To add to this complication, there is the lighting: there is too much of it, all the spotlights and the constant flash-flash of cameras; and the other assault on the senses, the noise, the aaahs and ooohs and how-many-blades-ya-reckons, the adoration of aficionados.
Through all this, the barber cuts like his tool, calm, unhurried, precise, and titillating.
I squat, and look.
“Like I said”, the girl says, “shaved.”
I look up at her face; she seems plenty bored. “Is that all?”
“That’s all.” She hands me a glossy four-by-six photograph, waving a pen. “It’s signed. And if you make the joke about the tattooed cat, I’ll kick you.”
“You haven’t”, I start, uncertain, “considered shaving more?”
“What more? You see any hair down there?”
“Like your head, maybe?”
She looks down at me, and brushes a strand of blond hair off her eyes. “Is that a thing?”
I shrug. “Probably is.”
“What do you call it, then? Bald-fancying?”
I shrug again. My calves are beginning to ache. “I guess, if you were fancying a guy. Probably BBC or something, like, ‘Big Bald Craniums’.”
“I think BBC is taken already. Wouldn’t want to confuse those two.”
“Shaving fetish, huh?”
“Sure thing, sir. Here’s a straight razor for the extreme S&M enthusiast. Vibrates randomly.”
“Wouldn’t you cut— oh, S&M.”
“I see sir is quick with the uptake. Might I interest sir in this special-made artisanal novelty electric razor sheath, fits most models—”
“Wait, why would you ever want to rub your face with a— um, I see.”
“And the power cord can be put inside these balls. And it comes in the equivalent female form as well, if sir prefers that; it will be inconspicuously labelled a ‘shaving kitty’ in the shipping, and for additional stealth will be hidden between two sheets of paper wrapped around a statuette of a cat, shaving.”
“Very clever. Because of the spouse?”
“Because of the children, sir. Think of the children.”
“In this place, I rather wouldn’t.”
“Sir is most wise. Would sir prefer to increase his wisdom with our instructive books and videos? Each comes with a pair of blank brown covers.”
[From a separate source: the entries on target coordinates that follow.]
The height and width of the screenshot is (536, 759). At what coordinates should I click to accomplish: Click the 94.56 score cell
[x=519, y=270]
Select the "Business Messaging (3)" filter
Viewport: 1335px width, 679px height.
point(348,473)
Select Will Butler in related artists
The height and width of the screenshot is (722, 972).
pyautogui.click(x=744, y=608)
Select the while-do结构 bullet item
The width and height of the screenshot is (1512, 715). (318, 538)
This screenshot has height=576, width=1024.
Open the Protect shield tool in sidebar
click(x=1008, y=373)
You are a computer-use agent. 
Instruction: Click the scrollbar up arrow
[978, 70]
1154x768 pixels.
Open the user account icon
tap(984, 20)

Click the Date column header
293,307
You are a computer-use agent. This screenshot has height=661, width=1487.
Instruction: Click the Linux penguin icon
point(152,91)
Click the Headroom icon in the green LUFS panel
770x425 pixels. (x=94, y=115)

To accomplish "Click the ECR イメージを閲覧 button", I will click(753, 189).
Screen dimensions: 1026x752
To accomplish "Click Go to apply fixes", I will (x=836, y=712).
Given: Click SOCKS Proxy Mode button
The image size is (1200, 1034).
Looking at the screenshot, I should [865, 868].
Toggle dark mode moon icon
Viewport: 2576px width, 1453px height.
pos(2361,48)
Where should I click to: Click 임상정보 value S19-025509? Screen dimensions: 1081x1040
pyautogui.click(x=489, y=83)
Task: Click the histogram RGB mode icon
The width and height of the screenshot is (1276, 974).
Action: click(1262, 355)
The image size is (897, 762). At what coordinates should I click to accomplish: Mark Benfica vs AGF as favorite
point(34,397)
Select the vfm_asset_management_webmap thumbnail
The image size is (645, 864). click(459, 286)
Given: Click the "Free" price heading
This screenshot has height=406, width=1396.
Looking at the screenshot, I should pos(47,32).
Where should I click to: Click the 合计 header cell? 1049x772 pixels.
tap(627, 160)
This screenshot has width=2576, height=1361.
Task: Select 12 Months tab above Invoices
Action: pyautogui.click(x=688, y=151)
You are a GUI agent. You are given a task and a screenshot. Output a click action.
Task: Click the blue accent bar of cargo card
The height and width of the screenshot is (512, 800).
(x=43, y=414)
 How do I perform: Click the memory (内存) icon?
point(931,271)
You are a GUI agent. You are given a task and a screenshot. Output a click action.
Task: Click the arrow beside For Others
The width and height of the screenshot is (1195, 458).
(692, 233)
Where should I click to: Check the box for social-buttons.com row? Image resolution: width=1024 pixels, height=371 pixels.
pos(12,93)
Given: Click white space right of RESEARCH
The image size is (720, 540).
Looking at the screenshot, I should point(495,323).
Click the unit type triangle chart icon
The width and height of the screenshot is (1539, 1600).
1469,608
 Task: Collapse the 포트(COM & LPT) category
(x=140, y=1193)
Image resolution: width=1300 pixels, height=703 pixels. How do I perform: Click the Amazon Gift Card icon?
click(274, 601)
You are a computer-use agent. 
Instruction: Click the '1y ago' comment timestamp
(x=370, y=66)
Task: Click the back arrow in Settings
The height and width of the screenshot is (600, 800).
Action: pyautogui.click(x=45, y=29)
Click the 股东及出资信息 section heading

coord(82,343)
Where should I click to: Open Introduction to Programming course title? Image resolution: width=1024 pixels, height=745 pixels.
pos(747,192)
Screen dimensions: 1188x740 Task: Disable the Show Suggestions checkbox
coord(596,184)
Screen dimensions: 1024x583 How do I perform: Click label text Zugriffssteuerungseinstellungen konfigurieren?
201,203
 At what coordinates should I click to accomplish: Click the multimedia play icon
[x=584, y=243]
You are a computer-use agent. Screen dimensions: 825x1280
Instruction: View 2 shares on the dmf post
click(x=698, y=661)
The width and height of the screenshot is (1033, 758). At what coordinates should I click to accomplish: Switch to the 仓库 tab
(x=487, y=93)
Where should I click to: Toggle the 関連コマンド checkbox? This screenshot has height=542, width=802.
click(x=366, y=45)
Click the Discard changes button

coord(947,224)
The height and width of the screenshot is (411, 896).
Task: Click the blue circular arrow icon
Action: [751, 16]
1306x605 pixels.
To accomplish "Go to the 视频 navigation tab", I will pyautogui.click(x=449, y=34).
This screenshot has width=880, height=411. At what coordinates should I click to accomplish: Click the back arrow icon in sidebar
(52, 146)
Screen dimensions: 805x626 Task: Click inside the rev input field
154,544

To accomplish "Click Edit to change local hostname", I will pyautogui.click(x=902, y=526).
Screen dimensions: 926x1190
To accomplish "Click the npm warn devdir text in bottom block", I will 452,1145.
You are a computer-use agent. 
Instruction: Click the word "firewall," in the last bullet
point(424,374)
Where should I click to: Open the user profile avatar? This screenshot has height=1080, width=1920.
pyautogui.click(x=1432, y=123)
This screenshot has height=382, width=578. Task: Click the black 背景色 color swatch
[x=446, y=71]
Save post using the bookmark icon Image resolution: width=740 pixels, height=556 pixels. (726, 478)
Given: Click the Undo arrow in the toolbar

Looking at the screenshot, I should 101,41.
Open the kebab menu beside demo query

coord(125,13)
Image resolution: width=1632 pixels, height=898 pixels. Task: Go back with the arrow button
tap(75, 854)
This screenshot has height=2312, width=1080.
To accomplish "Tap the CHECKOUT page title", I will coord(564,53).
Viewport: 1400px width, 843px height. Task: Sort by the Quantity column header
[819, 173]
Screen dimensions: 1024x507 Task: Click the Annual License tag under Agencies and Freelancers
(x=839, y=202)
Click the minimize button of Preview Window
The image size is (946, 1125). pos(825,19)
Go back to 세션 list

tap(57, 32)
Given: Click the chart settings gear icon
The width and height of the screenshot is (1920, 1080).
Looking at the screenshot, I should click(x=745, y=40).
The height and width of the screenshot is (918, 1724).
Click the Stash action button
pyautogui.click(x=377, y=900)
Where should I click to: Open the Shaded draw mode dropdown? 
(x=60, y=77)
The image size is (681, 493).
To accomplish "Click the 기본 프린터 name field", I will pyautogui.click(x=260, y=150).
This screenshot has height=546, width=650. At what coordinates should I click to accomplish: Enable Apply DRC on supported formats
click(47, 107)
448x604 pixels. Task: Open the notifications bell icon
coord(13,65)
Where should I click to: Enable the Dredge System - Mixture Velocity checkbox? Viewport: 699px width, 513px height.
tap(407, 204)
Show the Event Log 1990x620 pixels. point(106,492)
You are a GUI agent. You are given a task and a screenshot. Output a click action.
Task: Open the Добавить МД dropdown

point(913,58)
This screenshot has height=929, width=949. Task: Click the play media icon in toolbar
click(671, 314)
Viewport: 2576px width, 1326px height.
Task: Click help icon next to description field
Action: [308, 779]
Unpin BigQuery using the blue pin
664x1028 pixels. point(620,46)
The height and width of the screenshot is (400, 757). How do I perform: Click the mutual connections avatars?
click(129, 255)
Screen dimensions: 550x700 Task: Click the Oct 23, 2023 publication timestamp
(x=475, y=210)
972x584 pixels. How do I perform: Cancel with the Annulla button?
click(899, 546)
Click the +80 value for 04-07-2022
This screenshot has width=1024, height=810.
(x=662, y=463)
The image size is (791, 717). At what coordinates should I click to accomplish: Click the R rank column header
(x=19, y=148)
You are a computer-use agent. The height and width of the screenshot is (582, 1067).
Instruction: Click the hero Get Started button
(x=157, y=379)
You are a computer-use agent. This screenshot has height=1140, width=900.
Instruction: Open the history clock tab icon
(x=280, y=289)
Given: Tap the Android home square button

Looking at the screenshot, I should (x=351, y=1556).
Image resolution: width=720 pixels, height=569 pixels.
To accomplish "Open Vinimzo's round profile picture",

“What’s this, ‘Pleasurable Burn: An Introduction to Whole-Body Shaving’?”
“Comes with a free extra-large can of shaving cream, and a package of band-aids.”
“And… ‘Shave the Whales’?”
“An amusing collection of over three hundred hilarious anecdotes for the discerning apogonophiliac.”
“A what now?”
“From the Greek word pogon, meaning a beard. With the meaning of, one who does not fancy beards; a shaving enthusiast.”
“If sir so insists.”
“And… ‘Male Pattern Hotness’? Oh I see, balding people.”
“Something of a borderline thing, I admit, but sir must admit the models are not unattractive.”
“Well, yes… but the lens flares are a bit too much.”
“Genre expectations, sir, genre expectations.”